**** Exercise materials

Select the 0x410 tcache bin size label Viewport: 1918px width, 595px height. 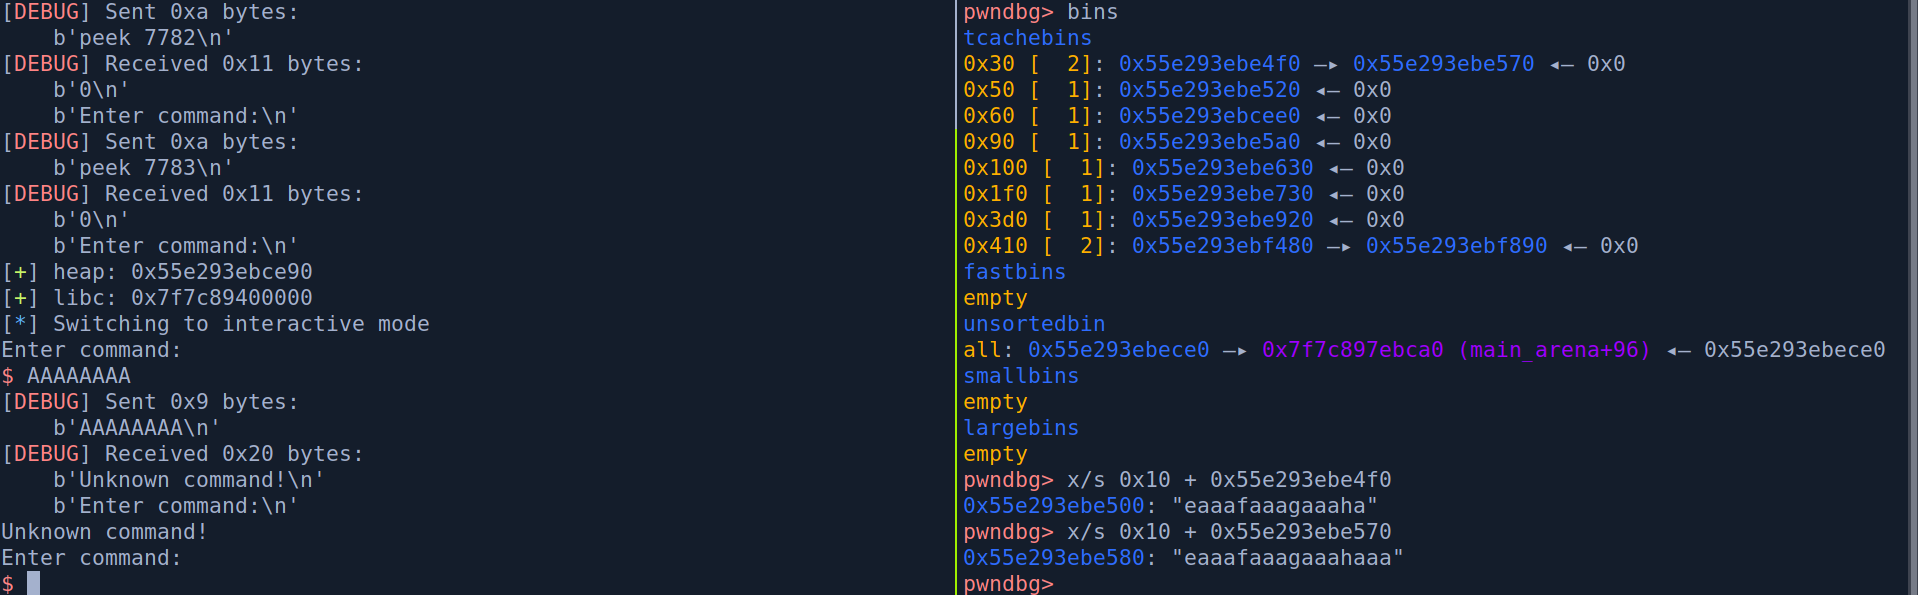point(995,246)
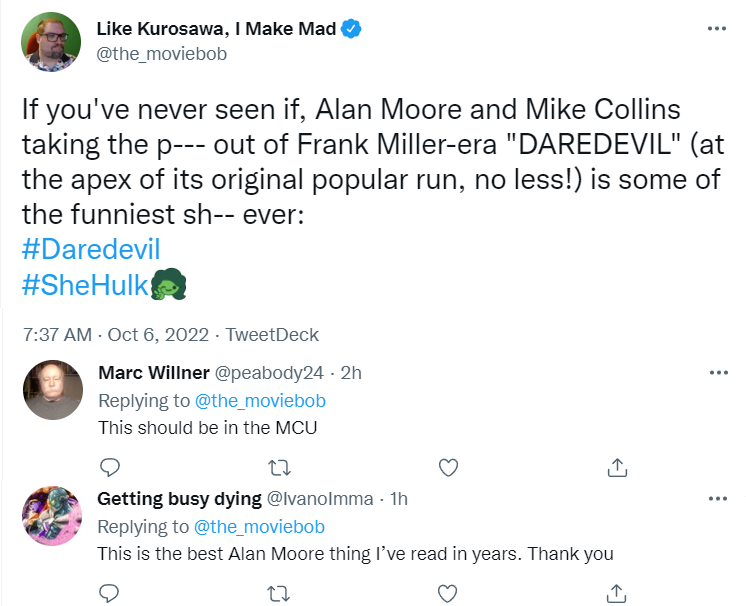Click the tweet timestamp 7:37 AM Oct 6, 2022
The image size is (746, 606).
[116, 335]
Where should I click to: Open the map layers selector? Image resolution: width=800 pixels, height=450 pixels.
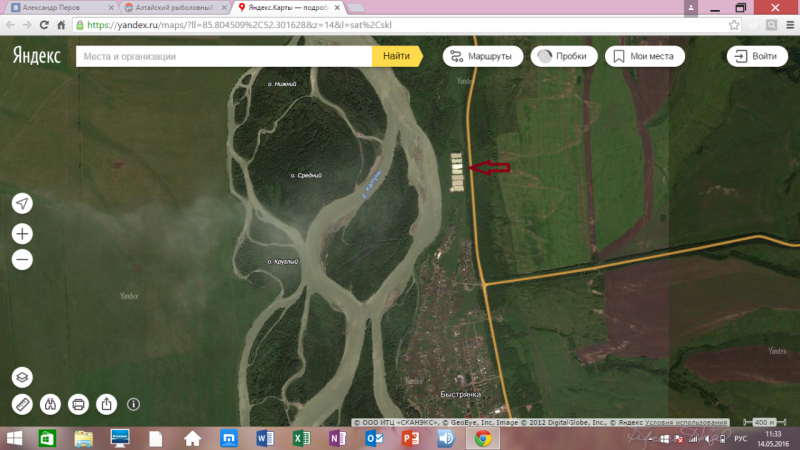(22, 377)
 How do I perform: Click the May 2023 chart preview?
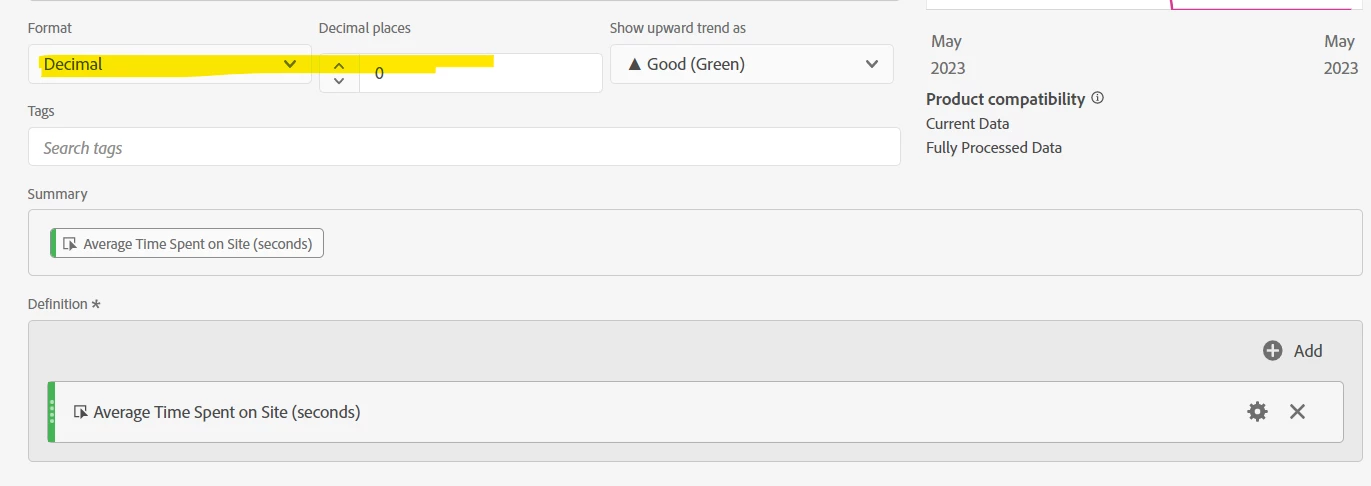1144,5
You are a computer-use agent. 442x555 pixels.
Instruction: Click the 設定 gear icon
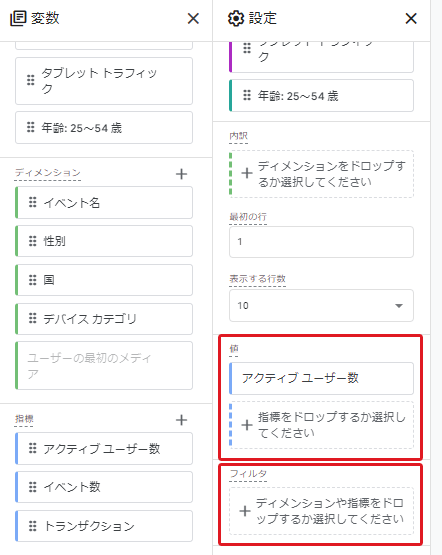[x=236, y=18]
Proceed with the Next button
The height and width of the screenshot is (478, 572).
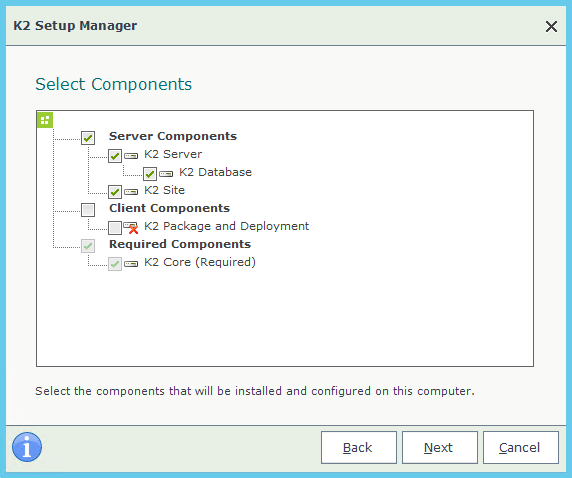[440, 447]
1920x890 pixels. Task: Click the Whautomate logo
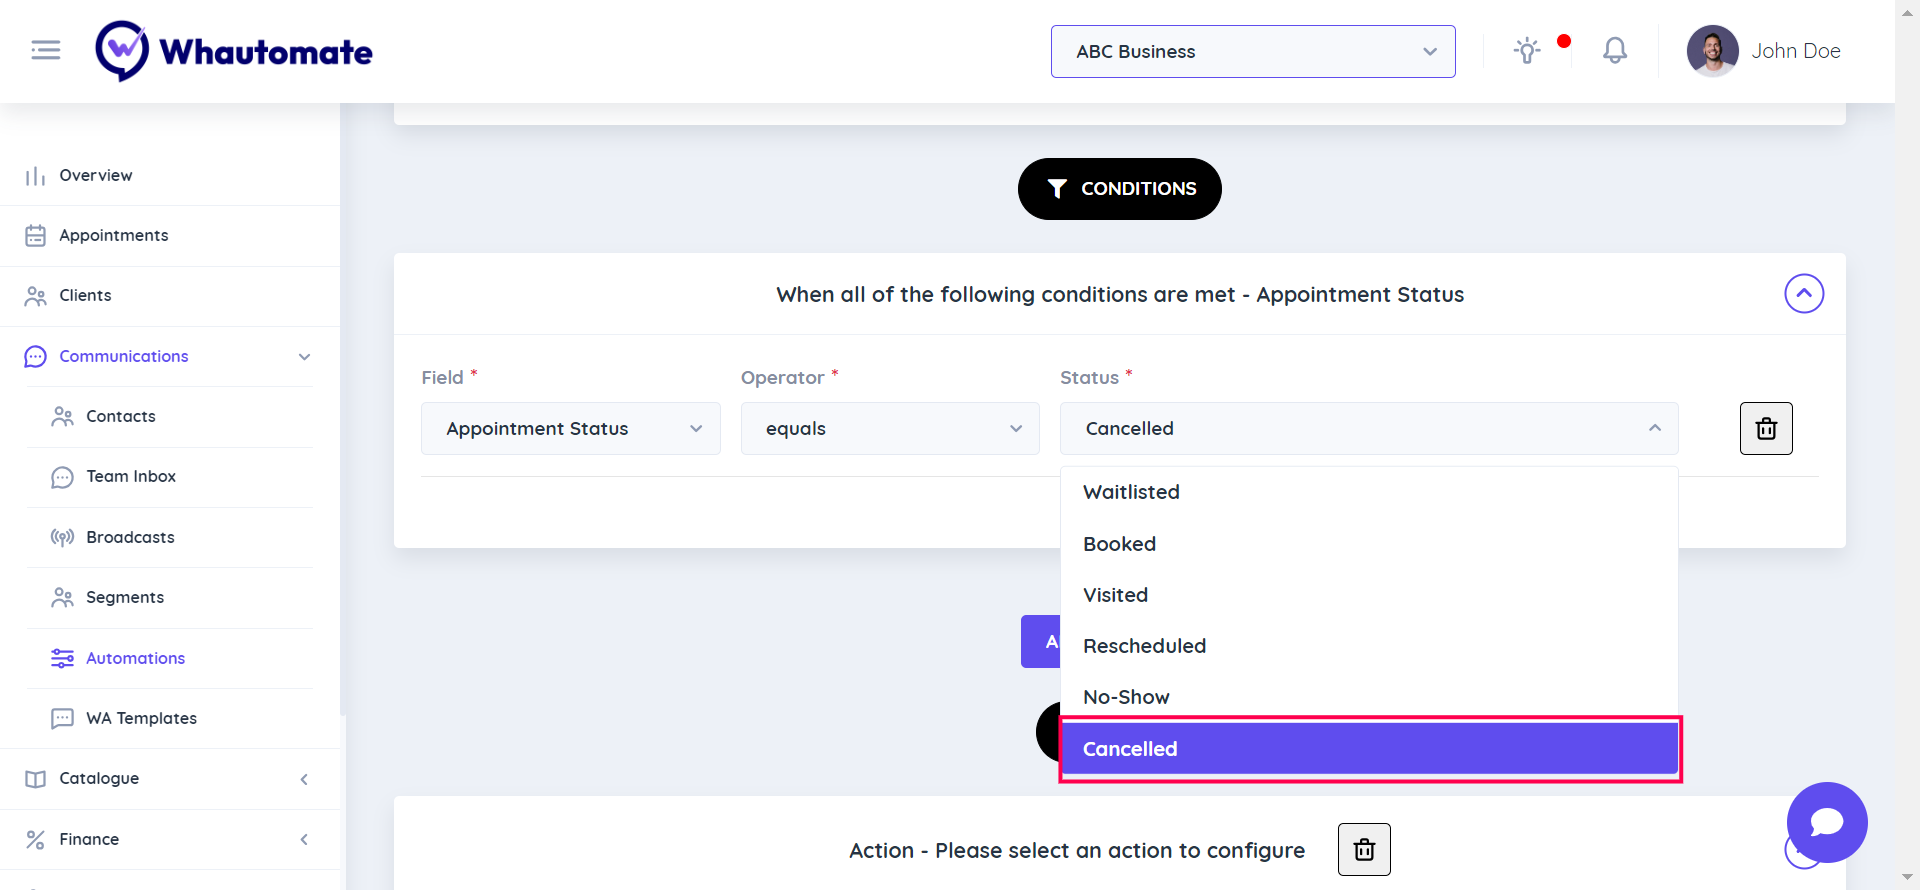click(x=234, y=51)
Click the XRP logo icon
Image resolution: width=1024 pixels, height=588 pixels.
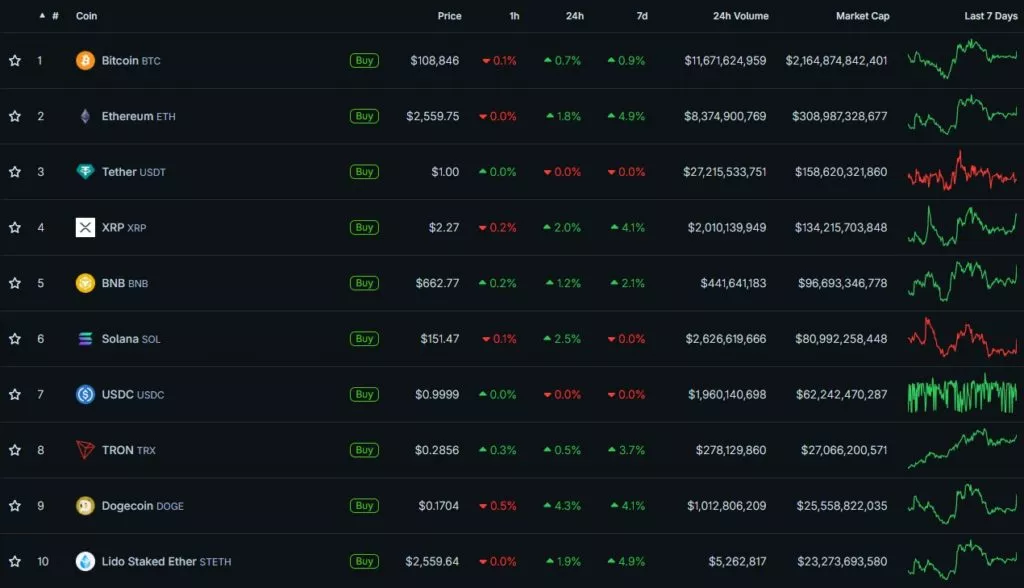tap(85, 228)
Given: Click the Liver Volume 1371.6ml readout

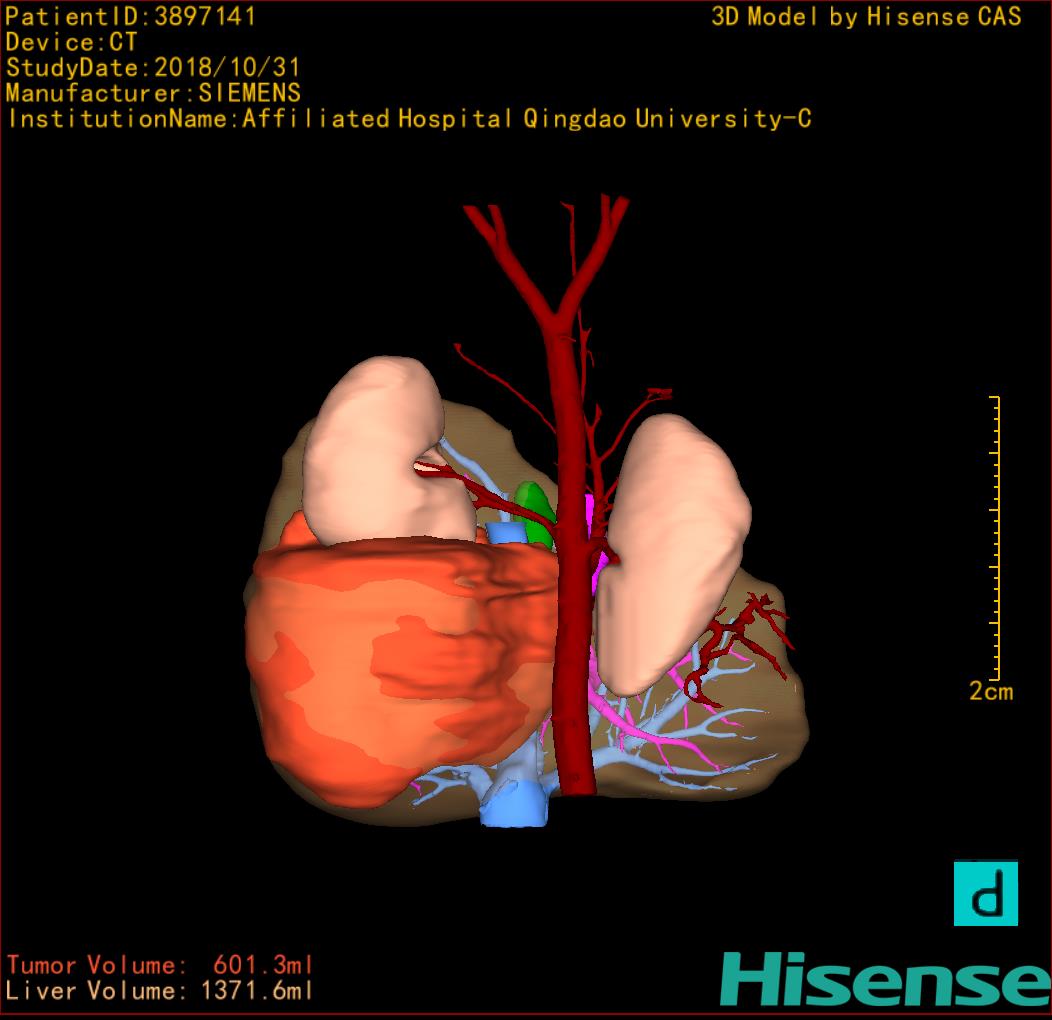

********

**Task details**
Skip the pictures. Return exactly the lines from the one containing "The height and" through the end of the data above, both included, and nothing besides.

**Answer below**
The height and width of the screenshot is (478, 572).
[440, 447]
1920x890 pixels. Task: Click the Whautomate logo
click(x=234, y=51)
Click the XRP logo icon
Image resolution: width=1024 pixels, height=588 pixels.
tap(85, 228)
Given: Click the Liver Volume 1371.6ml readout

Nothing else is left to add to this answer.